>> start

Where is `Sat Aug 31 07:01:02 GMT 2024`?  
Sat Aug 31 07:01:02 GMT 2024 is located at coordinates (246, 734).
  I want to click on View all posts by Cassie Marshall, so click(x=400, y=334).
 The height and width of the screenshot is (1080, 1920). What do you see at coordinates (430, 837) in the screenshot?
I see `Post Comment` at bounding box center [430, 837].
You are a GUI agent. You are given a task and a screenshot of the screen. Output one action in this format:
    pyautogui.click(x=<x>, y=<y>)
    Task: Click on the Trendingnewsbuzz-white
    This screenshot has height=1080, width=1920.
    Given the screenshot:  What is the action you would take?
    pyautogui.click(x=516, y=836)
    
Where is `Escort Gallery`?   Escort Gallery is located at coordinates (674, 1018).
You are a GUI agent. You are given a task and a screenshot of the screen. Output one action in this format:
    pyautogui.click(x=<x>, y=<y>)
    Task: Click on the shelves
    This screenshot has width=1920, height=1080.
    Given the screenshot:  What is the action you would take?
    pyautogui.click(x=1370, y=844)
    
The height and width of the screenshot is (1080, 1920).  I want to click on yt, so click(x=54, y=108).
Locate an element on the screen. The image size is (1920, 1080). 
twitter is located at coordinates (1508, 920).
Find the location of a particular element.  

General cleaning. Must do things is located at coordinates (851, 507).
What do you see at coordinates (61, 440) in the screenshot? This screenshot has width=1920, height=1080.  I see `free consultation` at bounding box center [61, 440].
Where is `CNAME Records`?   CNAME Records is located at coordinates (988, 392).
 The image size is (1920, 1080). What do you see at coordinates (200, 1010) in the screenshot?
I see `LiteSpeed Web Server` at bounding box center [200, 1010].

>> end

What to do: Extract all of the lines above word for word, omitting none and changing nothing.

Solution to the exercise:
Where is `Sat Aug 31 07:01:02 GMT 2024`?  
Sat Aug 31 07:01:02 GMT 2024 is located at coordinates (246, 734).
  I want to click on View all posts by Cassie Marshall, so click(x=400, y=334).
 The height and width of the screenshot is (1080, 1920). What do you see at coordinates (430, 837) in the screenshot?
I see `Post Comment` at bounding box center [430, 837].
You are a GUI agent. You are given a task and a screenshot of the screen. Output one action in this format:
    pyautogui.click(x=<x>, y=<y>)
    Task: Click on the Trendingnewsbuzz-white
    This screenshot has height=1080, width=1920.
    Given the screenshot:  What is the action you would take?
    pyautogui.click(x=516, y=836)
    
Where is `Escort Gallery`?   Escort Gallery is located at coordinates (674, 1018).
You are a GUI agent. You are given a task and a screenshot of the screen. Output one action in this format:
    pyautogui.click(x=<x>, y=<y>)
    Task: Click on the shelves
    This screenshot has width=1920, height=1080.
    Given the screenshot:  What is the action you would take?
    pyautogui.click(x=1370, y=844)
    
The height and width of the screenshot is (1080, 1920).  I want to click on yt, so click(x=54, y=108).
Locate an element on the screen. The image size is (1920, 1080). 
twitter is located at coordinates (1508, 920).
Find the location of a particular element.  

General cleaning. Must do things is located at coordinates (851, 507).
What do you see at coordinates (61, 440) in the screenshot? This screenshot has width=1920, height=1080.  I see `free consultation` at bounding box center [61, 440].
Where is `CNAME Records`?   CNAME Records is located at coordinates (988, 392).
 The image size is (1920, 1080). What do you see at coordinates (200, 1010) in the screenshot?
I see `LiteSpeed Web Server` at bounding box center [200, 1010].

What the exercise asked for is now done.